### Description of the task
Write out all the data verbatim. Skip images.

**** Data to use ****

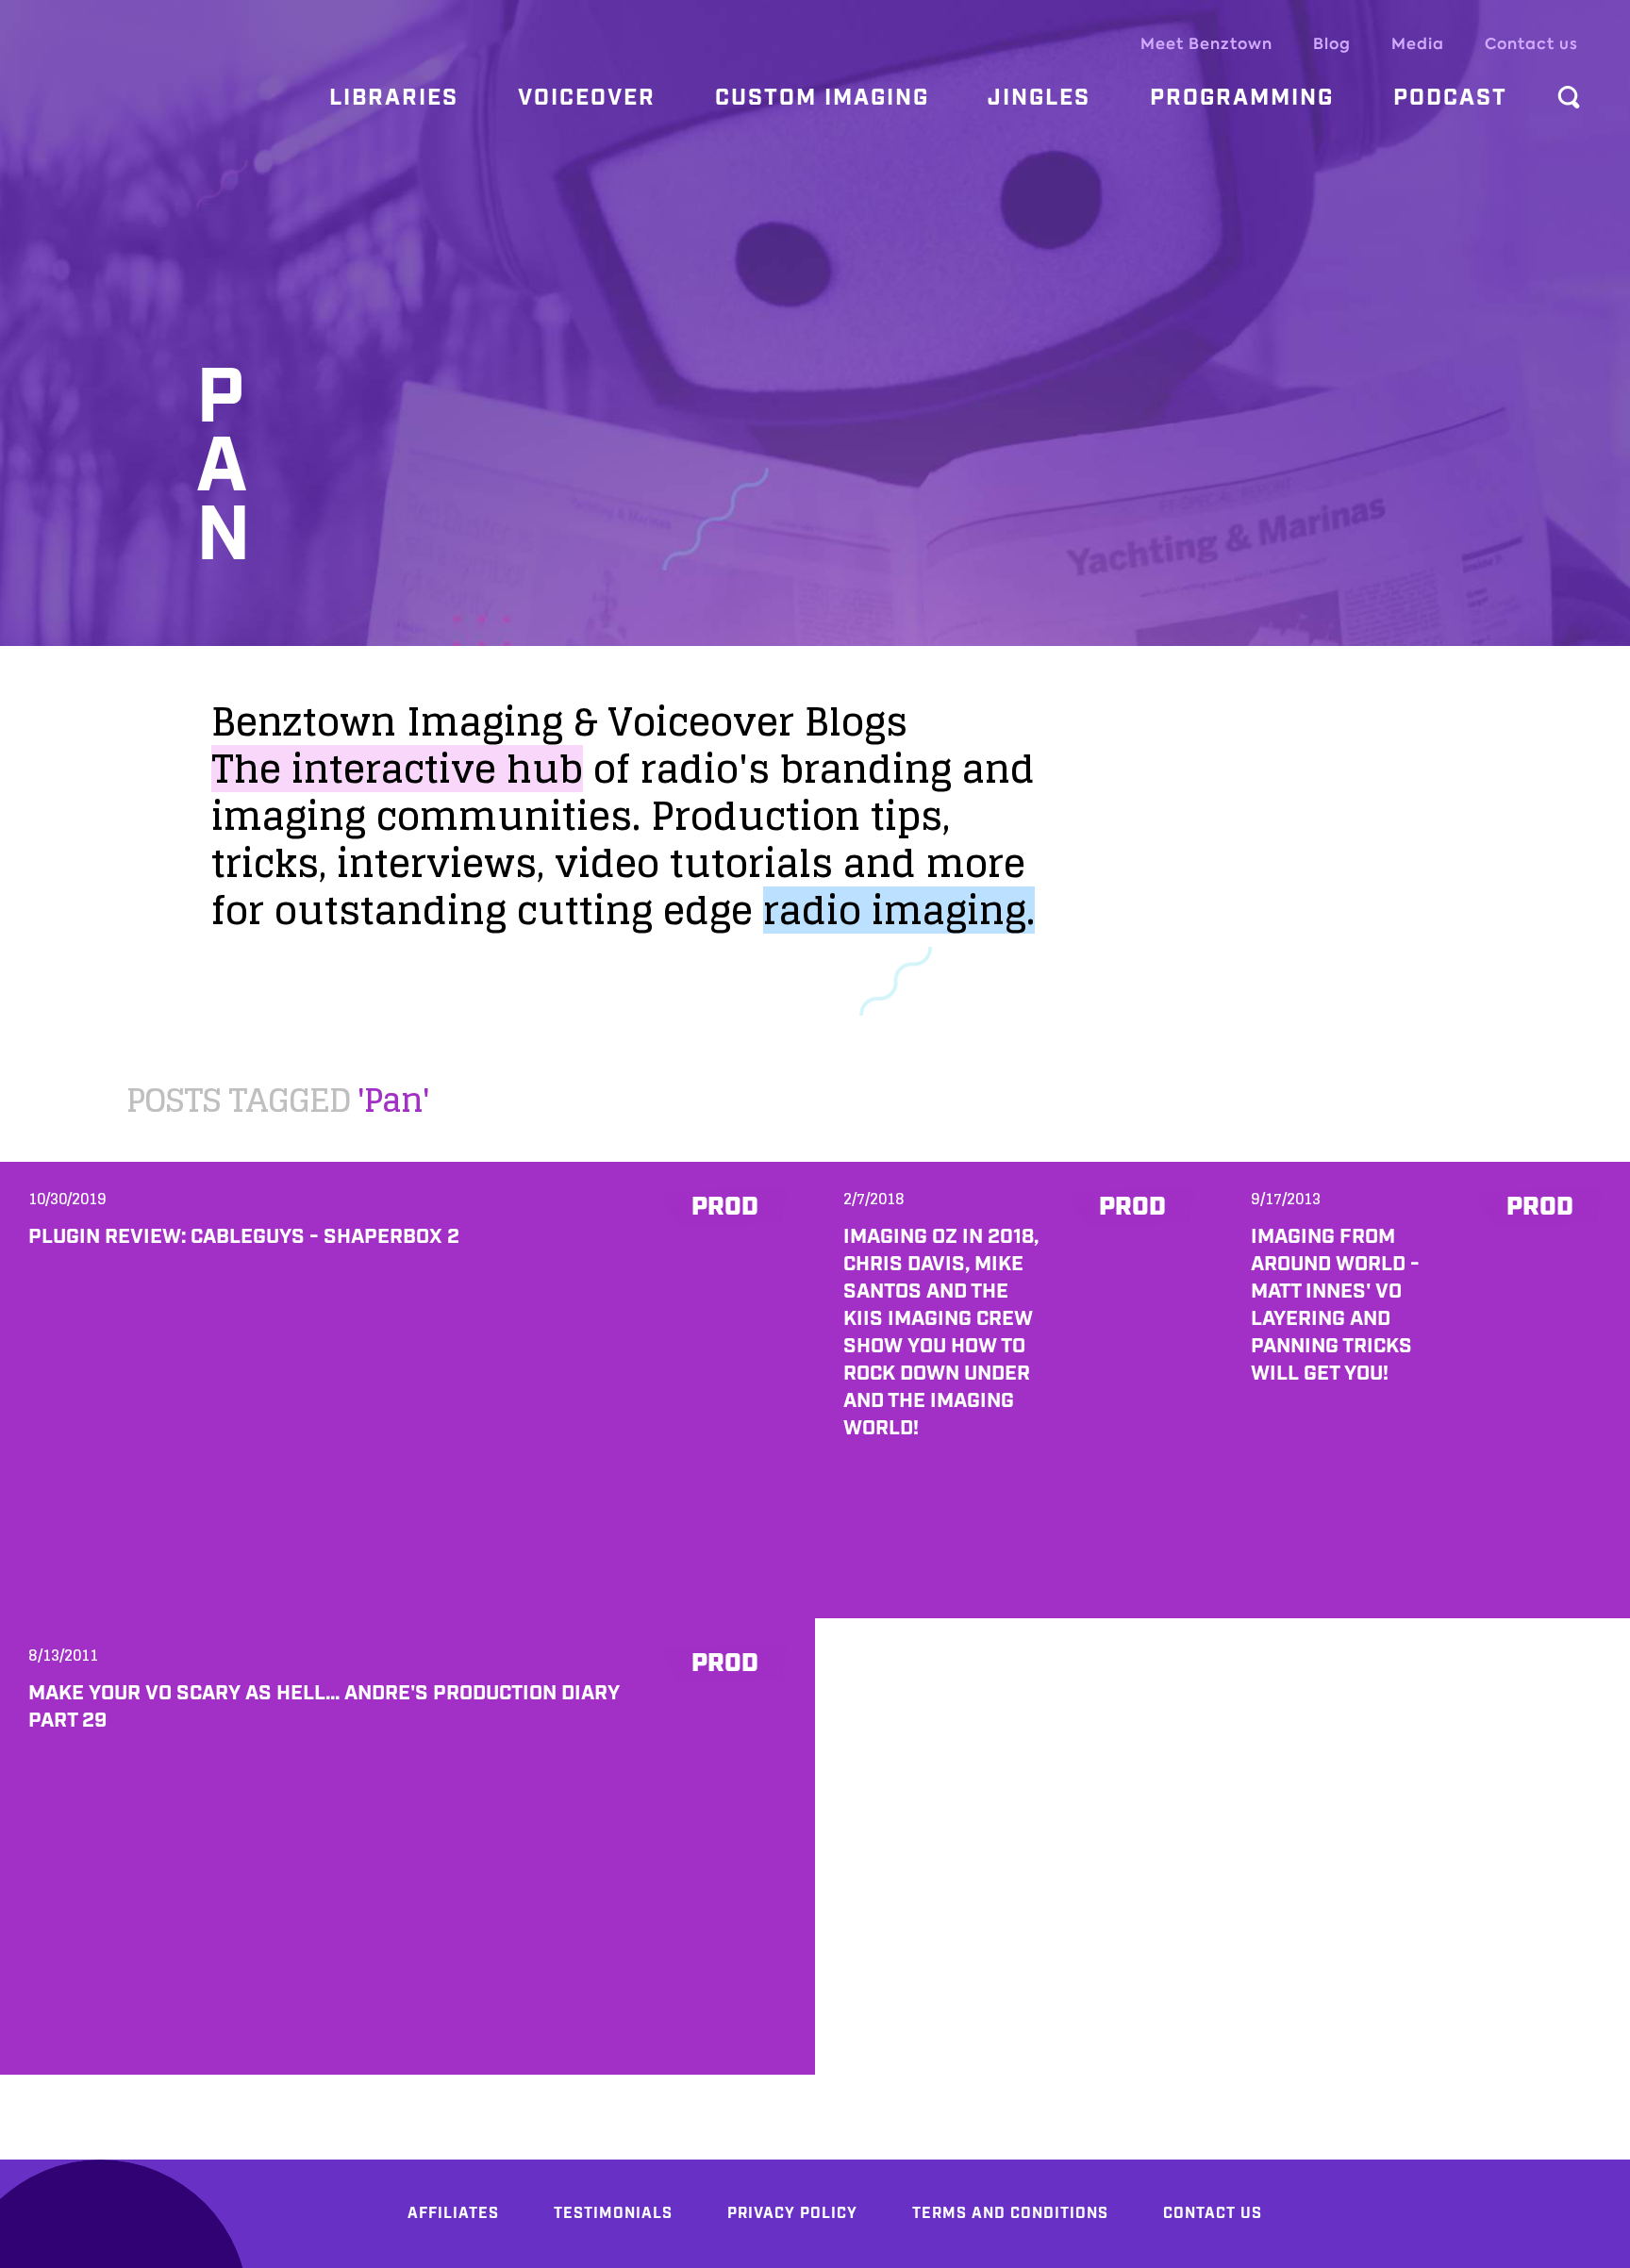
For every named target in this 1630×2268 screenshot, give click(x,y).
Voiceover (587, 98)
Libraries (393, 98)
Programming (1242, 98)
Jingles (1039, 98)
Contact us (1531, 44)
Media (1417, 44)
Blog (1332, 44)
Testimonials (613, 2214)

****

### Task solution
For every named target in this 1630×2268 screenshot, give click(x,y).
Voiceover (587, 98)
Libraries (393, 98)
Programming (1242, 98)
Jingles (1039, 98)
Contact us (1531, 44)
Media (1417, 44)
Blog (1332, 44)
Testimonials (613, 2214)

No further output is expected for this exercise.